Items listed in a dataset
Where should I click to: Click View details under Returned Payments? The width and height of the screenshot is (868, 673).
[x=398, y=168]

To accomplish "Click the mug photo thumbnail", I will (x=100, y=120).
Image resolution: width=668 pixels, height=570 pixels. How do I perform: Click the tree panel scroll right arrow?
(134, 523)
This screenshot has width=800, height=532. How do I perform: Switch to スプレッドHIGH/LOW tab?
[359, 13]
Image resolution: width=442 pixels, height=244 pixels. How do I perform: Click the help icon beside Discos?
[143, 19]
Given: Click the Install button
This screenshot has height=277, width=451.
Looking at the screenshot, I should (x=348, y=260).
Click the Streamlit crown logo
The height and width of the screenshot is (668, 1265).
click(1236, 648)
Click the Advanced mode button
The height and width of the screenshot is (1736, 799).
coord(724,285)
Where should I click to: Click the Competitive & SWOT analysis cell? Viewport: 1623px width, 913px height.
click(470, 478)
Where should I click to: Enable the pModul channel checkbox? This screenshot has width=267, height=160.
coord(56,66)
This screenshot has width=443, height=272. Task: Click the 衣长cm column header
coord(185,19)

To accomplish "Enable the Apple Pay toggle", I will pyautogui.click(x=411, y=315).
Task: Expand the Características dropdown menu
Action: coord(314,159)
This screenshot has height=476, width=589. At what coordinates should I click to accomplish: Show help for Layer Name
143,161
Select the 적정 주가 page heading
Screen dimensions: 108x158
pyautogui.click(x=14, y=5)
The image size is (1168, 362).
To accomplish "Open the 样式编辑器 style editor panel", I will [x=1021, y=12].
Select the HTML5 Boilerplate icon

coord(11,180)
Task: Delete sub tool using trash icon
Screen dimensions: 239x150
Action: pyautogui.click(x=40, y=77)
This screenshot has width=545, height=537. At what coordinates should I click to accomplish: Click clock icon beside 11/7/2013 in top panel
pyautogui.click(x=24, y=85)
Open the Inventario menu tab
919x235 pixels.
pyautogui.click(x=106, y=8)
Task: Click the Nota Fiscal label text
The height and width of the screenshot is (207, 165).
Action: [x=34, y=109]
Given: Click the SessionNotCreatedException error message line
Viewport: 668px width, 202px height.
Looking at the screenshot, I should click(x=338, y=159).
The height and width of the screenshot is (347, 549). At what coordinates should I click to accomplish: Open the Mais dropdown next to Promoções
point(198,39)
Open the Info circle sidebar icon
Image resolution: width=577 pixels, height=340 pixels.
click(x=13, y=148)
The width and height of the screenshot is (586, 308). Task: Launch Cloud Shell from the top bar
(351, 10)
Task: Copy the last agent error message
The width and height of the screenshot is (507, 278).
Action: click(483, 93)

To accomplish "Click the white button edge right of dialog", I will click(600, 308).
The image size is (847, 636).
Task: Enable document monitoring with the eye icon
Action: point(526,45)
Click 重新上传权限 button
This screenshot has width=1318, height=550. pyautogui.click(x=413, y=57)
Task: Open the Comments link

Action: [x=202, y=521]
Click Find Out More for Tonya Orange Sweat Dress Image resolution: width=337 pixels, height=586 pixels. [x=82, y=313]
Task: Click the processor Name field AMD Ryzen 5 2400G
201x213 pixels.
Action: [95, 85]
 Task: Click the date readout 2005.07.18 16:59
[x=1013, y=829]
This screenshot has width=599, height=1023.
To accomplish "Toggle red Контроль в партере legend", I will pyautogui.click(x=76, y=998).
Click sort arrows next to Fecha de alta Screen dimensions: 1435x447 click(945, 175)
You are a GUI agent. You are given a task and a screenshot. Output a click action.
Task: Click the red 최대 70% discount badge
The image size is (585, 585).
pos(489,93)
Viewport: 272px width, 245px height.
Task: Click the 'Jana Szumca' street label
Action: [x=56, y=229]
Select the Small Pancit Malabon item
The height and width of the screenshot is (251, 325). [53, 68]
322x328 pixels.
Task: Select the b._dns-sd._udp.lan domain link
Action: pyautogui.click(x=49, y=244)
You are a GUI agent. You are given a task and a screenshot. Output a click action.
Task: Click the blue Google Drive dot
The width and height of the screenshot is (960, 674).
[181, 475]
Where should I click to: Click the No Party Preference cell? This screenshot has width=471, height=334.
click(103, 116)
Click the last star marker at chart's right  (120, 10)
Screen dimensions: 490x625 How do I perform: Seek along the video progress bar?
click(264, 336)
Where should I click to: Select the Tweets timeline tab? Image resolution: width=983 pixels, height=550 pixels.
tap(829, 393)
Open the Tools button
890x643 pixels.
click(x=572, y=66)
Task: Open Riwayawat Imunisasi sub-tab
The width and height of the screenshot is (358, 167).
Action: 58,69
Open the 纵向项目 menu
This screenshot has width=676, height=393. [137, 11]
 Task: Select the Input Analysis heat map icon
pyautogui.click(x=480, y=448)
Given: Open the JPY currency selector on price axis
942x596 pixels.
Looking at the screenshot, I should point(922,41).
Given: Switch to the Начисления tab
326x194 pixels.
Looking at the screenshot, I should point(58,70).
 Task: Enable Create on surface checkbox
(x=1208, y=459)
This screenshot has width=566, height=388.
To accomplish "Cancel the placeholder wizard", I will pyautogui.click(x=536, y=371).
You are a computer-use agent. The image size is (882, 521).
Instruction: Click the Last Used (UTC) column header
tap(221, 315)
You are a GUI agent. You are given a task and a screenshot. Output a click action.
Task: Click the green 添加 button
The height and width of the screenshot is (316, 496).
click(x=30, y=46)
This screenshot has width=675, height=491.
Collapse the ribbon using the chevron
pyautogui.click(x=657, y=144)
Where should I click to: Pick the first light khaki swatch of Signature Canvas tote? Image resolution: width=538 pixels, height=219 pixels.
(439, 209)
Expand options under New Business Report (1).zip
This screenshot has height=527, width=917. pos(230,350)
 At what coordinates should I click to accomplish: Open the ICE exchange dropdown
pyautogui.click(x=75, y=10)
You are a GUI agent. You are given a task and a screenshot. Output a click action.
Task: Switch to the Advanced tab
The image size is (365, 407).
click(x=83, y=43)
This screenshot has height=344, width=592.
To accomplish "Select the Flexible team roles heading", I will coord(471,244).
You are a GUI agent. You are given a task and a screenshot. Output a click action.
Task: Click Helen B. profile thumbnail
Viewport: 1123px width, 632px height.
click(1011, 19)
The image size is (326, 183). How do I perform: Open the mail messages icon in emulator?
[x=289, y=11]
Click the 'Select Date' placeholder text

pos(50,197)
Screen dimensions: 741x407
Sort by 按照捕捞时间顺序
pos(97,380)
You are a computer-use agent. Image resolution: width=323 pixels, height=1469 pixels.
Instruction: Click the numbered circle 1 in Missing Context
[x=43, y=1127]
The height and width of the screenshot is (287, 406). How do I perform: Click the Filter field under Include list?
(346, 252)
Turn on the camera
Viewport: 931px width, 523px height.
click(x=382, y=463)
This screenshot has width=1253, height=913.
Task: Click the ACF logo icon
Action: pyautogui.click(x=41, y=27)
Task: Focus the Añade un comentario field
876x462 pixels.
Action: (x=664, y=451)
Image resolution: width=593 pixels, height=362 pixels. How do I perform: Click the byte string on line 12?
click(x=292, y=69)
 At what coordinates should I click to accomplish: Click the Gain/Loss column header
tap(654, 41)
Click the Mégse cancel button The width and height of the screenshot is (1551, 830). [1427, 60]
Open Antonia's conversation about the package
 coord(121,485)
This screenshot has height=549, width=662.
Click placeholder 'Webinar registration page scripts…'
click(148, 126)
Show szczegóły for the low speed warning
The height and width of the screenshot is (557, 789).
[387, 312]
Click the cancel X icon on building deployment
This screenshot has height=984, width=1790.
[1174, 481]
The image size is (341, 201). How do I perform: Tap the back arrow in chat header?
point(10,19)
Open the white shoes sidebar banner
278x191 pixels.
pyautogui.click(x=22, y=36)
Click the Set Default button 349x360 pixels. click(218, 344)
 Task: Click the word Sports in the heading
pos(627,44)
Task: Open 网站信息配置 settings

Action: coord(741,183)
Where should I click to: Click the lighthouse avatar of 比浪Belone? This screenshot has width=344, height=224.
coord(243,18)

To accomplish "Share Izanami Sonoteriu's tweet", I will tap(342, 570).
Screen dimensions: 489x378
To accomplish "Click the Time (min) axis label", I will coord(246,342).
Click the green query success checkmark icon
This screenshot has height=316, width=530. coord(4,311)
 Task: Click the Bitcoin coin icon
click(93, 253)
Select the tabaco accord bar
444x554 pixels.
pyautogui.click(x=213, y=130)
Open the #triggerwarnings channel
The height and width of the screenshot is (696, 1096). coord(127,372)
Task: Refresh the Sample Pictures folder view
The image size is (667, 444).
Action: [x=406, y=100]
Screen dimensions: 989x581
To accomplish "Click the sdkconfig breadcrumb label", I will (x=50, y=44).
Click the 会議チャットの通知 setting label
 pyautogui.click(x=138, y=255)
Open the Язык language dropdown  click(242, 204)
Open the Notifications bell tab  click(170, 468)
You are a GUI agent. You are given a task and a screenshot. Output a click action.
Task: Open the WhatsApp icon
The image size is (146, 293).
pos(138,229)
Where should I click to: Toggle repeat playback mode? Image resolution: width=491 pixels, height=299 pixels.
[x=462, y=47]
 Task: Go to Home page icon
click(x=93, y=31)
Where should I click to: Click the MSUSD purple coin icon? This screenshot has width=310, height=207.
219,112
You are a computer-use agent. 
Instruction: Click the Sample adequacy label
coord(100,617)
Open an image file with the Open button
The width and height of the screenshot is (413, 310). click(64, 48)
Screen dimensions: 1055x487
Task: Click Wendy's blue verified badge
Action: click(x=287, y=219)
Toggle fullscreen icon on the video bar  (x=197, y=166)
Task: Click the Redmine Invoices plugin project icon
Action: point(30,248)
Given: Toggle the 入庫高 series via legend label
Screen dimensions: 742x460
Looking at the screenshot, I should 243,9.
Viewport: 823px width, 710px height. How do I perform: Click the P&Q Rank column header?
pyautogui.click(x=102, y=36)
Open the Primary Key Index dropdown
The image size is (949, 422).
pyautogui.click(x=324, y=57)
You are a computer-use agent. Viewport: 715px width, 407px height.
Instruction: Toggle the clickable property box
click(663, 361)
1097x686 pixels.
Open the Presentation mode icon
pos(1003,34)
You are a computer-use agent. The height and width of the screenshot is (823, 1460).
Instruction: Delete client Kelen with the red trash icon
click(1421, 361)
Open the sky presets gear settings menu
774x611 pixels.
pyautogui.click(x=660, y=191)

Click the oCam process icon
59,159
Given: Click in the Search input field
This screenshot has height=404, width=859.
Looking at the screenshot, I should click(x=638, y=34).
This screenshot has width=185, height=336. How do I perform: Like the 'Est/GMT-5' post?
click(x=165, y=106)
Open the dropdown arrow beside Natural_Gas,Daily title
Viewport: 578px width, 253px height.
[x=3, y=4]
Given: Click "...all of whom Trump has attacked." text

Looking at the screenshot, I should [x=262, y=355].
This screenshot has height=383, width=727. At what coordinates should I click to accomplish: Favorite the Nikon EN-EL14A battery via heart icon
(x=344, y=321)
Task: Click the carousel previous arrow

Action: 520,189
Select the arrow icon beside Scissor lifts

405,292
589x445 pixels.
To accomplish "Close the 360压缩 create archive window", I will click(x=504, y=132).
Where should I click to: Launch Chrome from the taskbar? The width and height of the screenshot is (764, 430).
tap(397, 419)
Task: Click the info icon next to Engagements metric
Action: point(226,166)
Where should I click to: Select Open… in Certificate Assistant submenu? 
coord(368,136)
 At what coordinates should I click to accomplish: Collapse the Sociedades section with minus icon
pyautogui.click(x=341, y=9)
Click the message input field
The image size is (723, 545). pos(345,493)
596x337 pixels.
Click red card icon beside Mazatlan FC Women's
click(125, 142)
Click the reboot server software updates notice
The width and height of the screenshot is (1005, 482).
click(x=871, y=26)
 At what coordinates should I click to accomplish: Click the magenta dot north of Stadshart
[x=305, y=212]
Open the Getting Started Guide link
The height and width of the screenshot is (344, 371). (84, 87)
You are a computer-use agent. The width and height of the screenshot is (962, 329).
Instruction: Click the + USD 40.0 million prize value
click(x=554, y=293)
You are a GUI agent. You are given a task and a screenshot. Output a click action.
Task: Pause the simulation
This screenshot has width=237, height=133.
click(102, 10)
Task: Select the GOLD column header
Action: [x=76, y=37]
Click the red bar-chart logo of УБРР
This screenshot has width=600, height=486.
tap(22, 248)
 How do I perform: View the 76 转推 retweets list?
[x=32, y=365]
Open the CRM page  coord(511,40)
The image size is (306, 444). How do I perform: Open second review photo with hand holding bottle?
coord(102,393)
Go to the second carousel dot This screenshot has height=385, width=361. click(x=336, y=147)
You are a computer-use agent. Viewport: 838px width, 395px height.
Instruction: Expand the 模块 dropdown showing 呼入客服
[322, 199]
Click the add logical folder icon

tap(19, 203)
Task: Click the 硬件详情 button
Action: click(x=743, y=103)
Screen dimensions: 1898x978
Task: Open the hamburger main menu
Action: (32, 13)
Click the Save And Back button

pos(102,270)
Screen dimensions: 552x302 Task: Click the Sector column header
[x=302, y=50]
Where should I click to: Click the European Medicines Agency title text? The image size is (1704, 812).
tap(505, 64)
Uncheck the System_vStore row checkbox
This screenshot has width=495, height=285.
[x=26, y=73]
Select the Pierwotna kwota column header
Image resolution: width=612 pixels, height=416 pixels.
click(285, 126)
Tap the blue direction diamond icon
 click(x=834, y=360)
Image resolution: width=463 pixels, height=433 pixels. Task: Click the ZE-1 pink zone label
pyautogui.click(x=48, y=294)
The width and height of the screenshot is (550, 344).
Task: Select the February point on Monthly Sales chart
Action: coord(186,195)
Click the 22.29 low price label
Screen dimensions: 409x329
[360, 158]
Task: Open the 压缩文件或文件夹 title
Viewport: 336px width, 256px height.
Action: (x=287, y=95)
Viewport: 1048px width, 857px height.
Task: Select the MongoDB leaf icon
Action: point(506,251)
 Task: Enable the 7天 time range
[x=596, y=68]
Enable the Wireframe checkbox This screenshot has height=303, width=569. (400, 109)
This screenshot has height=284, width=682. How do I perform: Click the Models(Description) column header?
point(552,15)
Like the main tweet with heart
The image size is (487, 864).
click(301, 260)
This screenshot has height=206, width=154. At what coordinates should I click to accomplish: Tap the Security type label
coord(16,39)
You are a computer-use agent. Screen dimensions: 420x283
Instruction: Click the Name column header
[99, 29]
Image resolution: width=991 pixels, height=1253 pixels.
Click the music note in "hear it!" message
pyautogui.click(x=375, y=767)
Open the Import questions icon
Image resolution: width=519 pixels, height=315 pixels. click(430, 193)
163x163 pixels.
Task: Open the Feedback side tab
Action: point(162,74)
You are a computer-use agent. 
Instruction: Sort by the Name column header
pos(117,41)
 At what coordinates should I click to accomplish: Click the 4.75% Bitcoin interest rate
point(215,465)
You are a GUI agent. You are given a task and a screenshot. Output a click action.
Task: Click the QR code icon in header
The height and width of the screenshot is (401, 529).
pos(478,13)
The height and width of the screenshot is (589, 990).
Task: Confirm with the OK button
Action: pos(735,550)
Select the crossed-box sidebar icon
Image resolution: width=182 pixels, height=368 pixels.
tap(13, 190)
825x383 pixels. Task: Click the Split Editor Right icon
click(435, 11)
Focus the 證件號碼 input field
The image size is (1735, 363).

## Task
You are asked to count the lines of the records above in which the word "Focus" occurs, and to give only that number.

## Answer box
2